TRY IT -
Only the closing stretch of the material belongs in the answer: the line containing "Task: Enable the Defrost (Actual) series" and every line after it, copied exactly.

PROVIDED RECORDS -
# # #

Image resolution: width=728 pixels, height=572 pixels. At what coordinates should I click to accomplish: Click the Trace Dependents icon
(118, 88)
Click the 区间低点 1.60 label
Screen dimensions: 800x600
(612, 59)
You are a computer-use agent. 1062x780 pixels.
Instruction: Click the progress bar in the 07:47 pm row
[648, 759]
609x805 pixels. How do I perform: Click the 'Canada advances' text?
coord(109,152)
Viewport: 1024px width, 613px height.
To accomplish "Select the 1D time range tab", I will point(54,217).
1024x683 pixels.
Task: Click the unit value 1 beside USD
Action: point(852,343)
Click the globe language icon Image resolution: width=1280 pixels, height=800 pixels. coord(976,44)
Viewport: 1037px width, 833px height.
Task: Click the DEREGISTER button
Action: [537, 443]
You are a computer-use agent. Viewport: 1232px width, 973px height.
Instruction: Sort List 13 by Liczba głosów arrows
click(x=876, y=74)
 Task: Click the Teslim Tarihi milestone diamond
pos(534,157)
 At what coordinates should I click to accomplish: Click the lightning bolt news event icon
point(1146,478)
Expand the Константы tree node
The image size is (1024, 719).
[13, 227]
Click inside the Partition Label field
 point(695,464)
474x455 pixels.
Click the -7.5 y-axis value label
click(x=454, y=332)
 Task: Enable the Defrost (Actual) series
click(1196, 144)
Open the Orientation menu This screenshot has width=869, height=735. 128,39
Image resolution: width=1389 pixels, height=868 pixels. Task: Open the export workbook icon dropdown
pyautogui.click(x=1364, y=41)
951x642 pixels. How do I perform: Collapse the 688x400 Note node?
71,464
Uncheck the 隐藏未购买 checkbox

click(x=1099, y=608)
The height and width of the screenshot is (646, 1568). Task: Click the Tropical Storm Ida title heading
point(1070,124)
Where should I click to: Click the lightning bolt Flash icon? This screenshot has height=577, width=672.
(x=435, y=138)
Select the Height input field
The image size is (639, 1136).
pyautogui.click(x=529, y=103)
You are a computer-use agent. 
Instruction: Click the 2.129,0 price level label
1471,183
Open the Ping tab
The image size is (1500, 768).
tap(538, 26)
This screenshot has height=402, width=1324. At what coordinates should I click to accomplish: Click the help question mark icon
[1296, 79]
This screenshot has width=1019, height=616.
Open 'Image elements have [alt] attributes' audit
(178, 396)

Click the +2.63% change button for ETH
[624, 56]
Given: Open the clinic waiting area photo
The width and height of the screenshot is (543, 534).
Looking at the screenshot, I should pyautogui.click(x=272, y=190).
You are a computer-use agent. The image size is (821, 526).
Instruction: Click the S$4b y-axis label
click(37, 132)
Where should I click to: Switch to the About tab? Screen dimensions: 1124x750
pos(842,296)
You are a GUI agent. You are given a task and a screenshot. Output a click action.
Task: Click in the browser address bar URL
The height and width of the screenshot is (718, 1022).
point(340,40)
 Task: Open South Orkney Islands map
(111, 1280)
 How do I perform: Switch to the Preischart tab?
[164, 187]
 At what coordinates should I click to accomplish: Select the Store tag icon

# # #

EXPECTED OUTPUT -
 Task: Enable the Defrost (Actual) series
click(1196, 144)
Open the Orientation menu This screenshot has width=869, height=735. 128,39
Image resolution: width=1389 pixels, height=868 pixels. Task: Open the export workbook icon dropdown
pyautogui.click(x=1364, y=41)
951x642 pixels. How do I perform: Collapse the 688x400 Note node?
71,464
Uncheck the 隐藏未购买 checkbox

click(x=1099, y=608)
The height and width of the screenshot is (646, 1568). Task: Click the Tropical Storm Ida title heading
point(1070,124)
Where should I click to: Click the lightning bolt Flash icon? This screenshot has height=577, width=672.
(x=435, y=138)
Select the Height input field
The image size is (639, 1136).
pyautogui.click(x=529, y=103)
You are a computer-use agent. 
Instruction: Click the 2.129,0 price level label
1471,183
Open the Ping tab
The image size is (1500, 768).
tap(538, 26)
This screenshot has height=402, width=1324. At what coordinates should I click to accomplish: Click the help question mark icon
[1296, 79]
This screenshot has width=1019, height=616.
Open 'Image elements have [alt] attributes' audit
(178, 396)

Click the +2.63% change button for ETH
[624, 56]
Given: Open the clinic waiting area photo
The width and height of the screenshot is (543, 534).
Looking at the screenshot, I should pyautogui.click(x=272, y=190).
You are a computer-use agent. The image size is (821, 526).
Instruction: Click the S$4b y-axis label
click(37, 132)
Where should I click to: Switch to the About tab? Screen dimensions: 1124x750
pos(842,296)
You are a GUI agent. You are given a task and a screenshot. Output a click action.
Task: Click in the browser address bar URL
The height and width of the screenshot is (718, 1022).
point(340,40)
 Task: Open South Orkney Islands map
(111, 1280)
 How do I perform: Switch to the Preischart tab?
[164, 187]
 At what coordinates should I click to accomplish: Select the Store tag icon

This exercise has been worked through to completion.